Bu arada, Sandrigham Sarayı’nın 60 kişilik bahçıvan kadrosunun garip bir şekilde bizim tarihimizle yakın bağlantısını öğrendim. Hikaye şöyle: Prensin teşviki ile arazi emlakçısı Franck Beck malikane toprakları içinde çalışanlardan 100 kişi ile bir birlik kurar. Prens Edward’dan sonra kral olan oğlu V. George da "Sandrigham Şirketi" adı verilen birliğin talimlerine nezaret eder. Norfolk alayı içinde 5. taburun bir parçası olarak I. Dünya Savaşı’na katılan Sandrigham Birliği 12 Ağustos 1915’te Gelibolu’da Türklere karşı savaşırken esrarengiz bir şekilde ortadan kaybolur. İngiliz halkı şaşkın, Sandrigham Sarayı yastadır.

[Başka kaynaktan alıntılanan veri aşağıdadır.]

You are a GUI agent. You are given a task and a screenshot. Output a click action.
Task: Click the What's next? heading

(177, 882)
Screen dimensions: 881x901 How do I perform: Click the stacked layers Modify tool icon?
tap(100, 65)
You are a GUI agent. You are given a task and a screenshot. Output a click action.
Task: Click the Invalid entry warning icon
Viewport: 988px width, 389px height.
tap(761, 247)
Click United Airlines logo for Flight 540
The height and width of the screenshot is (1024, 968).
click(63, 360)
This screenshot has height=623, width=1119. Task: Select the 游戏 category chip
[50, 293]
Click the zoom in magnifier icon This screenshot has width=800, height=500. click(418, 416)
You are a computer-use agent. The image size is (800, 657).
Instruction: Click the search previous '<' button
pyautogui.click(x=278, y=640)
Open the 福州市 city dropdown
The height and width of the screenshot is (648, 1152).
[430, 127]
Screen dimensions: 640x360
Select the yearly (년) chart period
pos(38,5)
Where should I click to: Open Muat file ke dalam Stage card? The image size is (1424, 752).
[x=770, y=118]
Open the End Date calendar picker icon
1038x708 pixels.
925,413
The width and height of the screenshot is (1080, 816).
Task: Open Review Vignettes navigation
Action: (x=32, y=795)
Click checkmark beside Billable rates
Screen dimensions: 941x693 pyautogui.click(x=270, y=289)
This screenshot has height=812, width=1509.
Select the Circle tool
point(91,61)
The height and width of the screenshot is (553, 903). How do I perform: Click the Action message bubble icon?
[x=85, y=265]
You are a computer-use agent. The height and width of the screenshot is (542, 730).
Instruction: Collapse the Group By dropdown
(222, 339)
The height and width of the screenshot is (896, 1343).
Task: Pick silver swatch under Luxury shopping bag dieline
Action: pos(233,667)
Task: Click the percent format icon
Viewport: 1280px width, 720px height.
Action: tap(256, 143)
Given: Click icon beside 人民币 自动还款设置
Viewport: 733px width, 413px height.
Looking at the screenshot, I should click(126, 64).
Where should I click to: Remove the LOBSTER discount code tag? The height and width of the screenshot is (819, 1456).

UFO ile gelenlerin birliği kaçırdığı, açıklanamayan bir alçak bulutun askerleri yuttuğu, doğaüstü kuvvetlerin onları yok ettiği söylentileri giderek yaygınlaşır.
Savaş bittikten sonra Şehit Mezarlıkları Komisyonu, Gelibolu Yarımadası’nı didik didik arar ve binlerce cesedi kontrol eder. Sandrigham Birliği’nin en son sağ olarak görüldüğü yerin yakınında 180 kişinin gömüldüğü bir toplu mezar bulunur ama Sandrigham birliğinden eser yoktur. Elle tutulur bir delil ancak seneler sonra,
Frank Beck’in saati bir Türk subayı tarafından Şehit Mezarları Komisyonu üyelerinden birine satılınca gelir. Bu üyeye anlatıldığına göre o kaos içinde Sandrigham Birliği düşman hattı içine girmiş. Sayıları Türklere oranla çok azmış. Sandrigham Müzesi’nde, esir alındıktan sonra öldürüldüklerine dair bir delil yok ama.
İki dünya savaşında bahçıvanlardan çoğunun ölmesi ile bahçeler bakımsız kaldı. Şimdilerde sarayın yeni bahçıvanları boş zamanlarında bahçeleri eski hallerine döndürmek için çalışıyorlar. Kendisini "fanatik bir bahçıvan" olarak tanımlayan Prens Charles dikkatle denetliyor bu çalışmaları. O da Sandrigham’da misafir ağırlamayı çok seviyor.
Sandrigham Sarayı her nedense sık sık manşetlere yansır. Son yıllarda sarayın lojmanlarında çılgın seks partilerinin yapıldığı rivayet ediliyor. Yakın zamanda da kraliyet danışmanları, kraliçenin bilmeyerek İngiltere kanunlarını çiğnediğini fark ettiler. Meğerse malikanede bulunan kereste fabrikası, metrik değil de imparatorluk uzunluk ölçülerine göre tahta satıyormuş.